Children and adults older than 75 appeared to have the largest overall downturn with both groups reporting significantly fewer mental health diagnoses in 2020 compared to 2019. Younger adults, meanwhile, had a smaller than expected increase in mental health diagnoses for the full year of 2020. Further, in spite of the overall downturn, there were two conditions for which diagnoses and treatment grew in 2020: anxiety and PTSD for adults.

These findings, part of a new State of the Nation’s Mental Health report based on 27 million Anthem, Inc.-affiliated health plan claims, show the pandemic disconnect between feeling stressed and depressed and being diagnosed and seeking treatment.

National context

In this century, we have become more comfortable seeking mental health services. In 2002, the percentage of adults aged 18 and older receiving mental health services was 13 percent, according to the Substance Abuse and Mental Health Services Administration. By 2019, that percentage grew to a little more than 16 percent.

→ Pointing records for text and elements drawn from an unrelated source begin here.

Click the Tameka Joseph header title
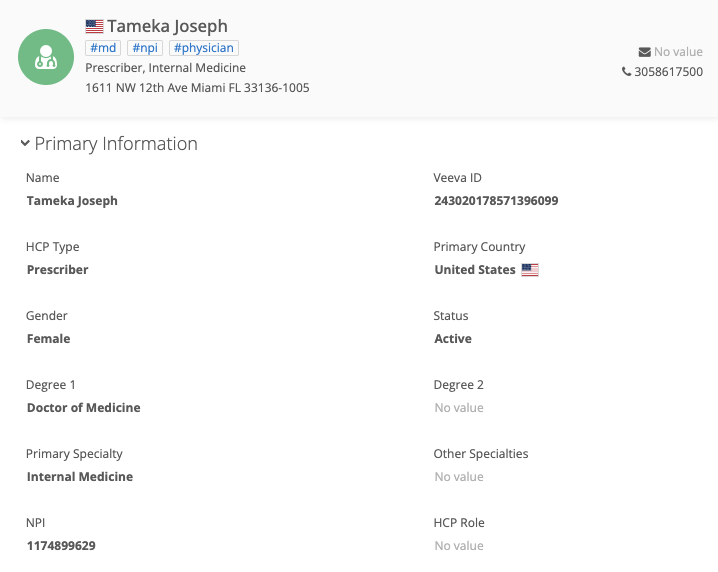The width and height of the screenshot is (718, 572). click(x=167, y=26)
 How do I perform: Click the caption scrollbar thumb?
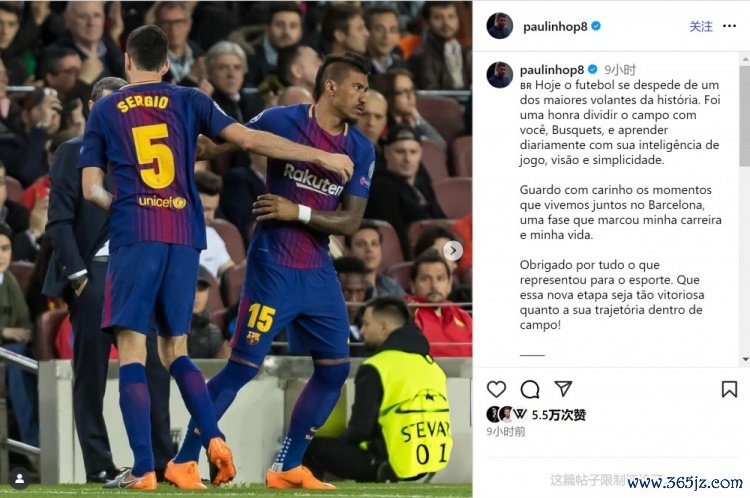[x=745, y=116]
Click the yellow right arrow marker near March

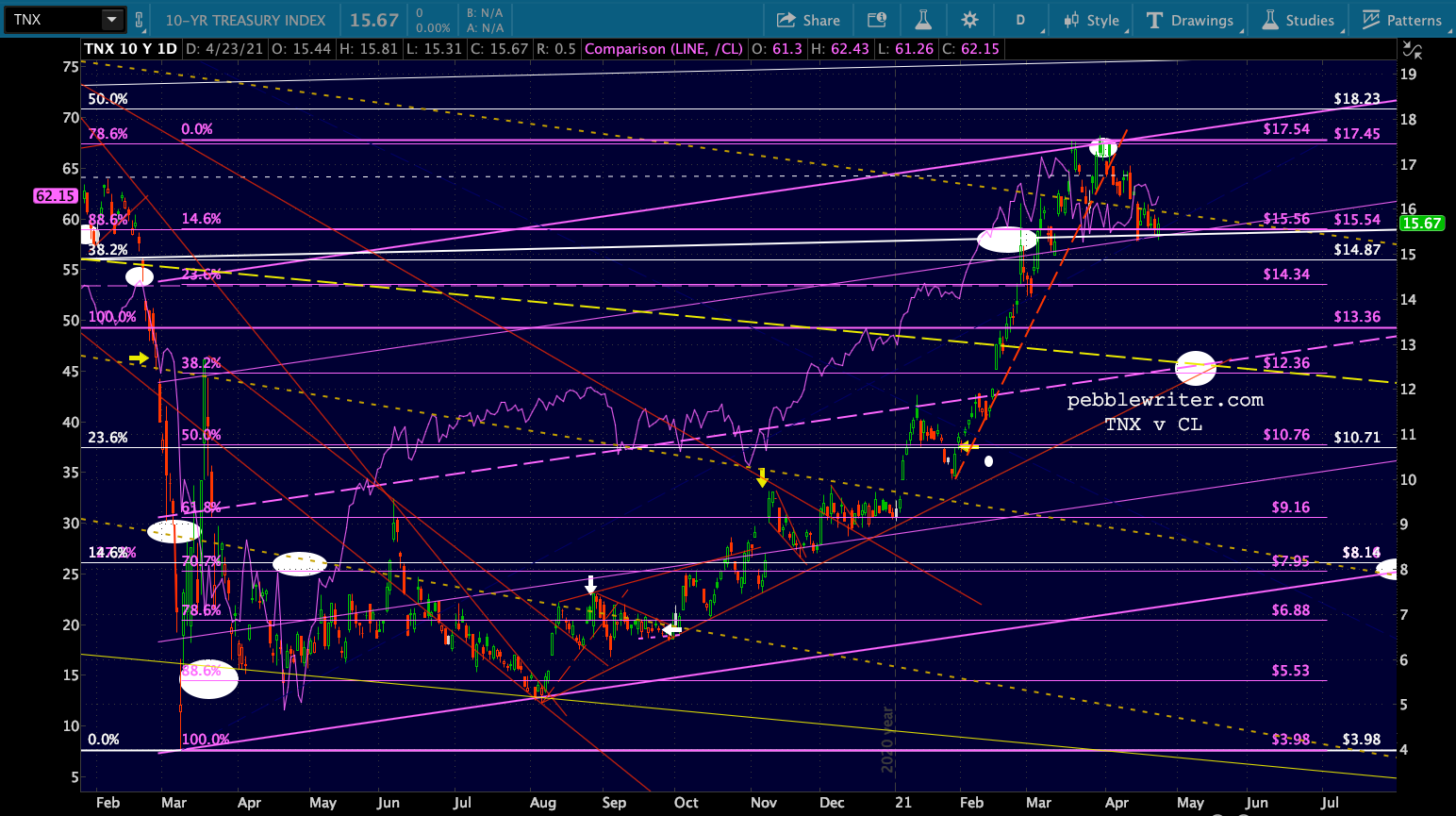click(139, 358)
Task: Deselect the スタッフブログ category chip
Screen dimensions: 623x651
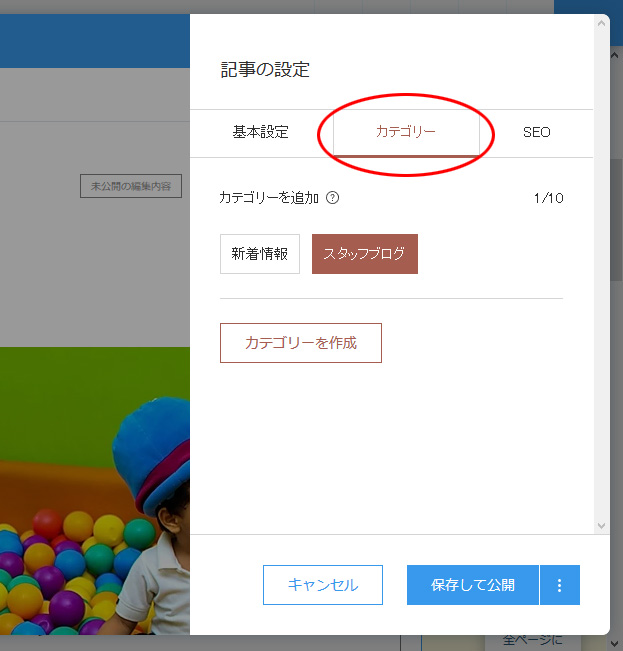Action: click(364, 254)
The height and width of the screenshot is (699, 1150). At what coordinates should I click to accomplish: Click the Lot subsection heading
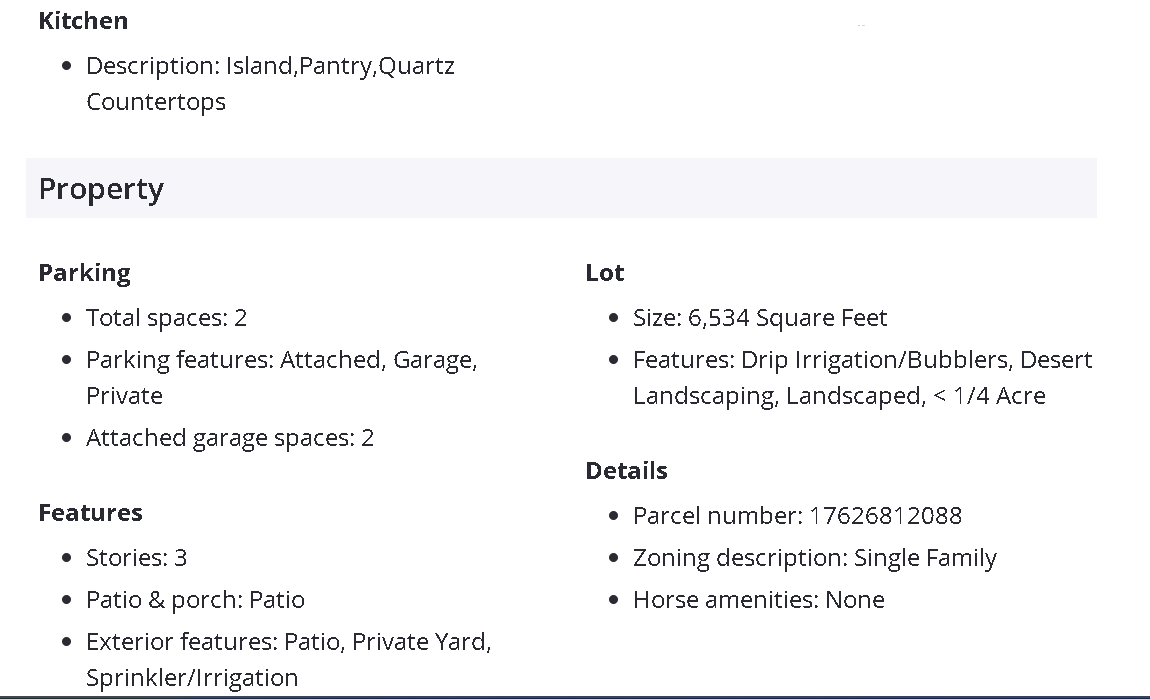click(x=604, y=272)
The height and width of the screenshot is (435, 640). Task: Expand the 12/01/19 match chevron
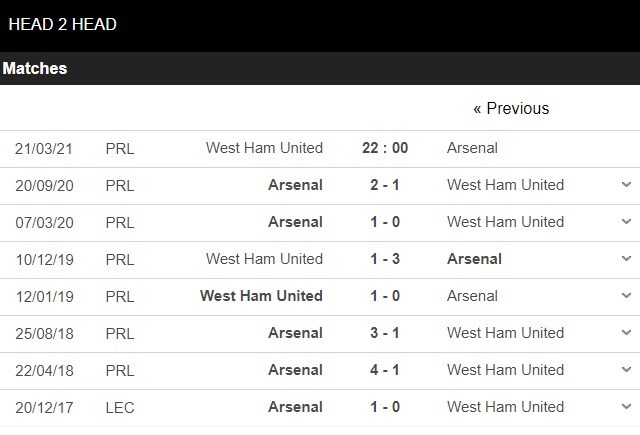pos(626,296)
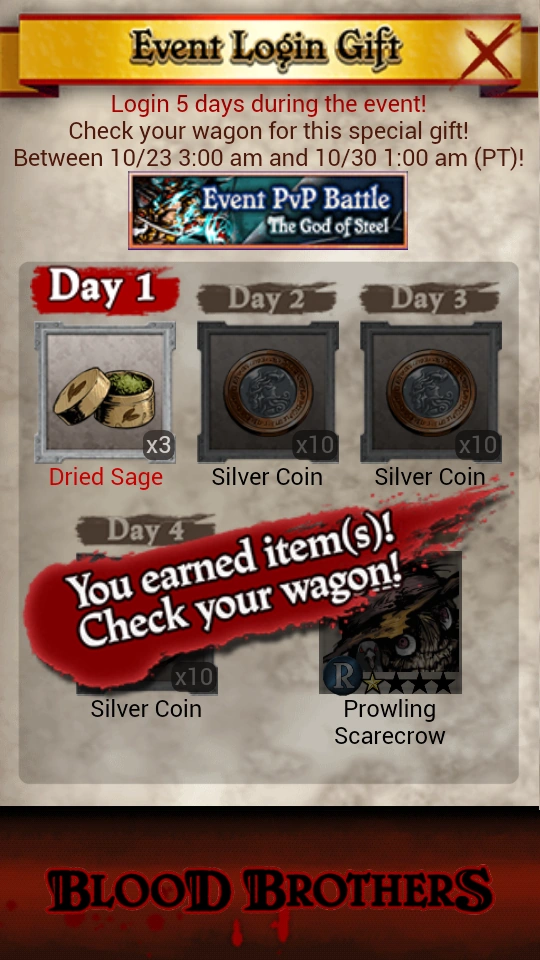The height and width of the screenshot is (960, 540).
Task: Click the Prowling Scarecrow name text
Action: click(390, 722)
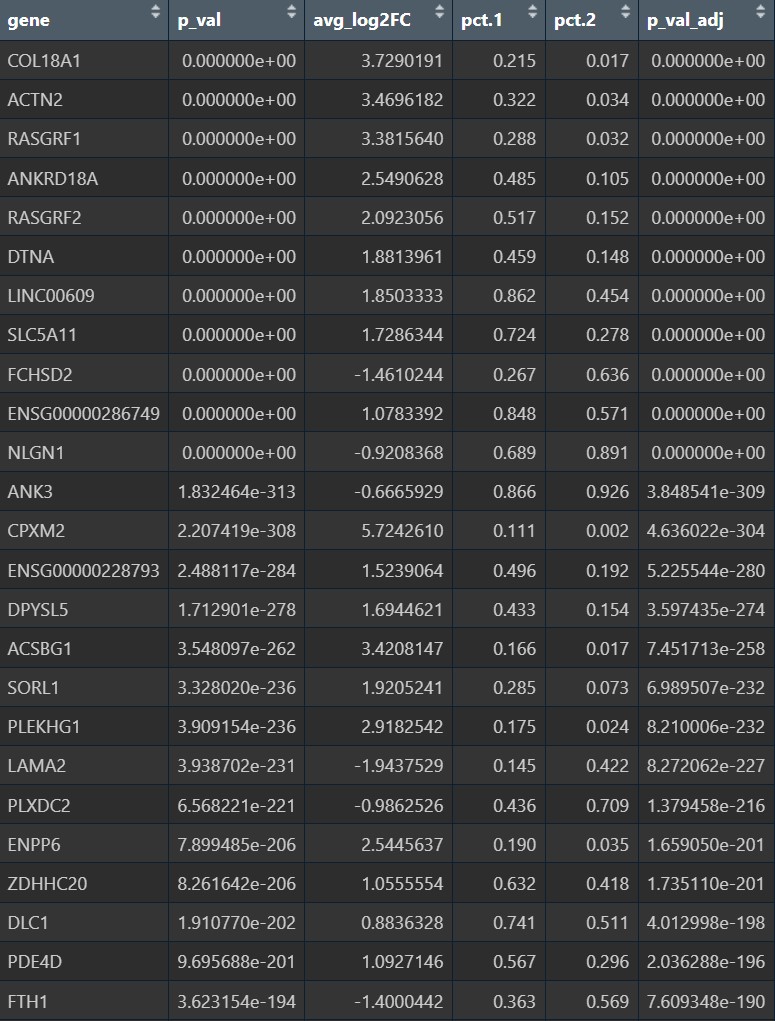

In 2020, the pandemic strained our mental health. A recent study revealed that four in 10 adults reported symptoms of anxiety or depression during the pandemic, up from one in 10 in 2019. Further, 42 percent of people younger than 30 are experiencing symptoms of anxiety and depression, according to a CDC survey from August 2020 through February 2021. Not surprisingly, the social distancing and quarantining recommended to protect our physical health is the very thing that paradoxically can have a damaging effect on our mental health.

In contrast to the reported increase in mental distress, Anthem’s 2020 data for its affiliated health plan members show little change in the rate of diagnoses: the rate was flat from 2019-2020, compared to an increase in 2018-2019. A conclusion to be drawn is that, regardless of the pandemic’s effect on individuals’ mental health, the pandemic is the likely explanation for the flat rate of diagnoses in 2020.

Indeed, the pandemic has disrupted people’s patterns of care in spite of increased need. For example, specific to mental health, the World Health Organization reports that the pandemic disrupted mental health services in 93 percent of countries.

Youngest, oldest are the outlier groups

The youngest and oldest members of the population were the only two groups to show a decline in diagnoses in 2020. The State of the Nation’s Mental Health report revealed that there was a 10 percent drop in the rate of young children and a 5 percent drop for adolescents treated for mental health diagnoses compared to 2019. At the opposite end of the age spectrum, people older than 75 – also known as the Silent Generation – showed a 5 percent drop. The conditions that showed the greatest drops were ADHD for children (-13%) and adolescents (-8%) and dementia for the Silent Generation (-8%). Interestingly, anxiety and depression emerged in the top three diagnoses for all age groups, except for depression among children 12 and younger.

An Anthem-commissioned survey of behavioral health specialists and primary care physicians supports the State of the Nation’s Mental Health report’s findings. For example, respondents reported that children and adolescents have experienced the most significant short- and long-term impacts on their mental health due to the pandemic. Additionally, the survey confirmed anxiety and depression as top diagnoses, with providers reporting that they have been treating anxiety (90%) and depression (95%) more frequently than before the pandemic’s onset.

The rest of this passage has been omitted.